These securities folks confirmed the investment was reportable, but not taxable.So it seemed reasonable, when the tax preparer for John’s mom and her husband said the redemption did not need to be filed on anybody’s forms.
            Well. That was then. This is now.
             Delivered to my mailbox was a nastygram from the IRS. It noted the redemption of the investment had been received by the IRS — that’s the “reportable” part. But the IRS letter said — naughty, naughty — the money had not been claimed on a tax return and no taxable figure had been established. So, long story short, the IRS decided I owed a few thousand in taxes and penalties and general fees for being such a damn nuisance to our poor, cash-strapped government.

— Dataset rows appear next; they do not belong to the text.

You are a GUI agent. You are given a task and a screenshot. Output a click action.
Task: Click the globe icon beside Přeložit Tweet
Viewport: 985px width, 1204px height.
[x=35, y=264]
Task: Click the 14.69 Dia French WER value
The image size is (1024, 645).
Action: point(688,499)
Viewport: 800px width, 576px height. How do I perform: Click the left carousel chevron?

            And I’m just the poor sap who hasn’t seen the certificates in 15 years. Or any of the money. If I’ve got to be in trouble, it would be nice to at least have the money.
            The “ex” was sympathetic. We get along just fine, thank God, for John’s sake and everyone’s sanity. She had all the paperwork of the redemption, the reinvestment and so forth. I spent a long night copying it all, writing a lengthy letter of explanation to the IRS, packaging it all up to send out. I dropped it in the mailbox and hoped for the best.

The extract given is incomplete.